Londoners and visitors joined in solidarity in a vigil on Trafalgar Square to commemorate the victims of a terrorist attack near the British Parliament. The violence claimed four lives and left some 40 people injured.
A minute's silence was kept, and candles were lit both on the steps at Trafalgar Square, and in a bank among the crowds. While many people left quickly after Thursday evening's 15-minute vigil, others stood silently in the usually noisy square, holding candles or gazing at those on the steps. Surrounding streets had been blocked off and were empty of traffic.
"I wanted to be with people who wanted to remember what happened yesterday, and to make a message of strength. I was very upset yesterday - there's something about it being in the heart of your home," Lauren Kriwald, a therapist, told DW.
Londoner Keith Evans was moved by the event, which gave him a sense of closure he didn't have after the July 7, 2005 bombings, the worst terrorist attack on London in recent memory until Wednesday's incident.

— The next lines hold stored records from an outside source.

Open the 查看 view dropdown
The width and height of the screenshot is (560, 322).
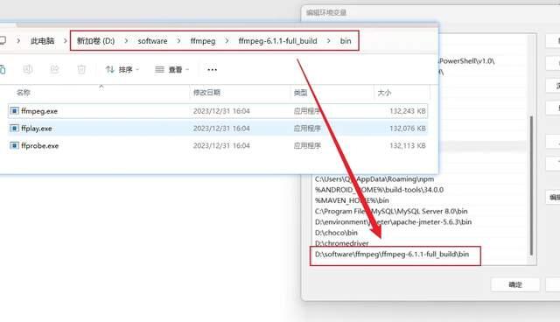[x=172, y=70]
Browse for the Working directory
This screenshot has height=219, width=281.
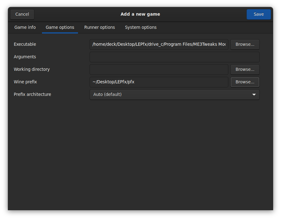point(245,70)
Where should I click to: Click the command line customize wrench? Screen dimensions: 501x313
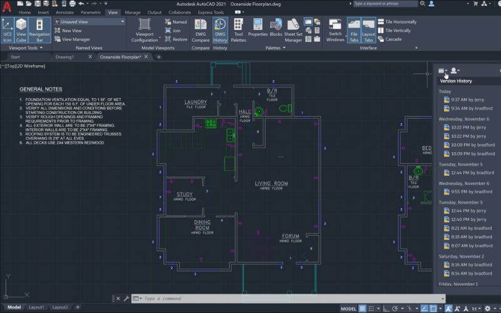pyautogui.click(x=127, y=299)
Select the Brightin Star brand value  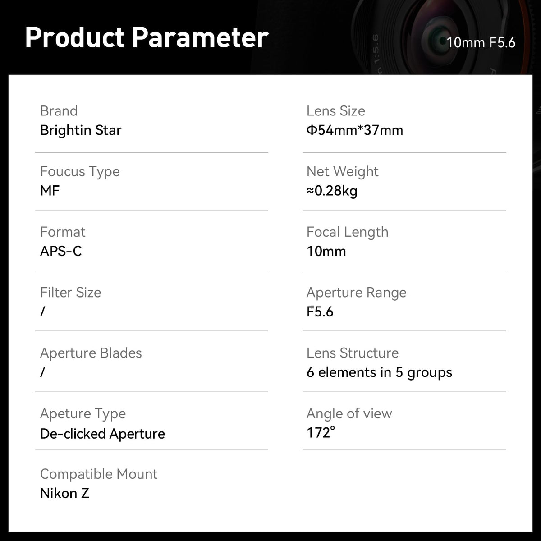[81, 130]
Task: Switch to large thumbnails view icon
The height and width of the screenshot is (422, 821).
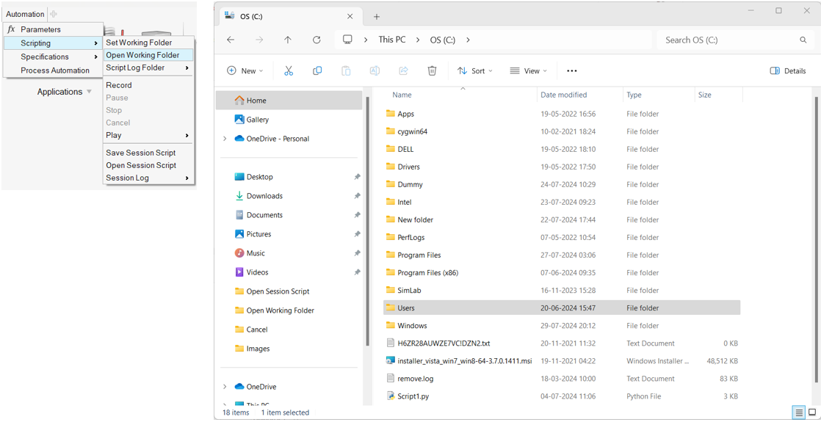Action: [x=811, y=413]
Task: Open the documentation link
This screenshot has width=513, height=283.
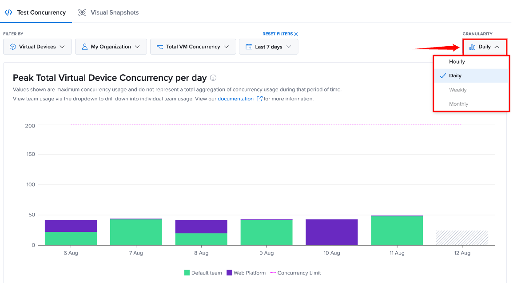Action: tap(235, 99)
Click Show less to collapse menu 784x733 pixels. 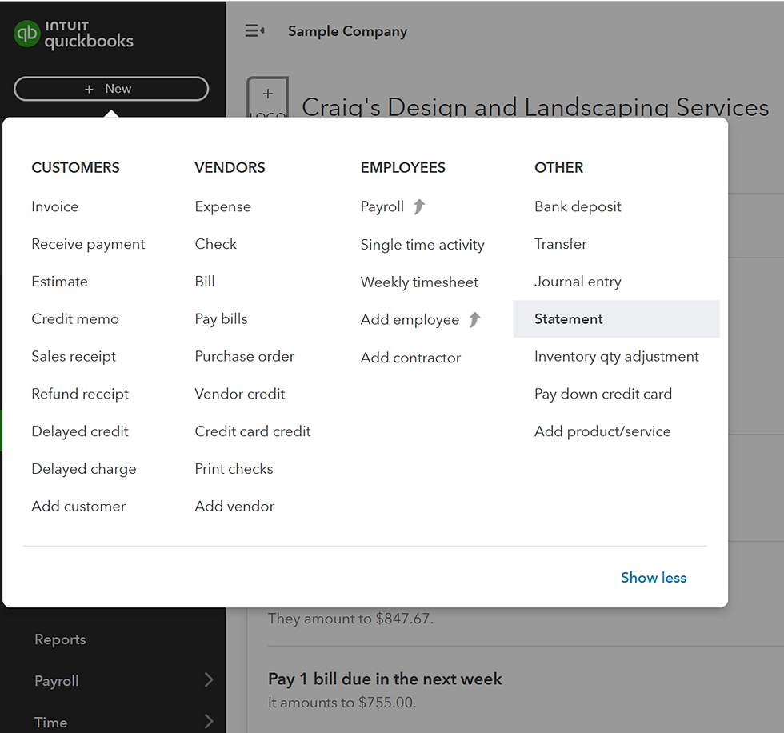(653, 578)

"I was abroad when 7/7 happened, so I wanted to come to show my feelings," Evans said. "It's quite moving, the minute's silence."
'Terrorists will never succeed'
Police have so far named three of the four people who died, along with the attacker: Police Constable Keith Palmer, 48, American Kurt Cochran, 54, and Aysha Frade, 43, a British national of Spanish and Cypriot origin.
Cochran and Frade were killed when Khalid Masood drove his car into pedestrians on Westminster Bridge before crashing into the railings of the Houses of Parliament, and then knifing PC Palmer, who was unarmed.
Home Secretary Amber Rudd and London Mayor Sadiq Khan addressed the heavily policed crowds Thursday evening.
"We are strong in our values and proud of our country," Rudd said.
Khan said Londoners would "never be cowed" by terrorism. "Those evil and twisted individuals who try to destroy our shared way of life will never succeed," he told the crowd.
Questions about security
While CCTV cameras leave criminals almost nowhere to hide in the United Kingdom, this week's terrorist incident has raised questions among worried citizens about armed police - an uncommon sight in the isle-nation.
Spanish journalist Meritxell Vallve, who has lived in London for seven years, said the collective response was too understated.
"The English are too proud of themselves saying: 'We will never be defeated.'" Having lived in San Francisco in 2001 and seen the military presence there after the 9/11 atrocities, she said there should be "more police, more of them armed, especially by landmarks, to protect tourists."
However, others said the police response on Wednesday reflected a well-functioning system in a city already on alert for terrorist attacks for over 10 years.
Nestor, who works in the National Gallery adjacent to Trafalgar Square, said arming all officers could actually undermine public safety. "People who want to do harm just grab it and use it," he told DW, referring to last Saturday's attack in Paris' Orly airport, in which the officer was carrying a gun.
Muslim community 'somber,' on edge
"As a Muslim today I'm proud to be a Londoner," said Indian-born Sultan Campwala, who has lived in the city for 15 years and attended the vigil. "Myself and loads of my friends have made special prayers in the mosque for the people who died and for the safety of this country."
Behind the speakers stood representatives of the city's many faith communities. Rabbi Nathan Levi of the London Faiths Forum, said: "There's already been a backlash that we're hearing about, from mosques around the country - people pulling hijabs, people pulling people's beards; in Birmingham, people trying to get into a mosque. After an event there's always a fear that things will get much worse."
He continued: "In the Jewish community at least there is a trail that Muslims don't stand up and speak for peace in these moments, so by being together we amplify all of our voices. Oftentimes it's not that they're not speaking, it's that they're not being heard."
Yasmeen Akhtar, of the Three Faiths Forum, described the mood across Britain's roughly 3 million-strong Muslim community as "somber."
"Not only are they experiencing the fear and concern as regular citizens, there's a backlash they unfairly experience because of the way these things are reported," Akhtar said.
The flags of government buildings, embassies and Westminster Abbey remained at half-mast in honor of those who had died. The Houses of Parliament were closed to all but passholders - MPs and peers - and Westminster Abbey said it was open for prayer but closed to tourists. A minute's silence was observed at 9:33 a.m. in honor of the police officer, Keith Palmer, whose shoulder number was 933. Well-wishers left flowers by the cordons at the National Police Memorial in honor of PC Palmer, and on Westminster Bridge, and earlier, by the cordons that kept the location of yesterday's horror sealed off.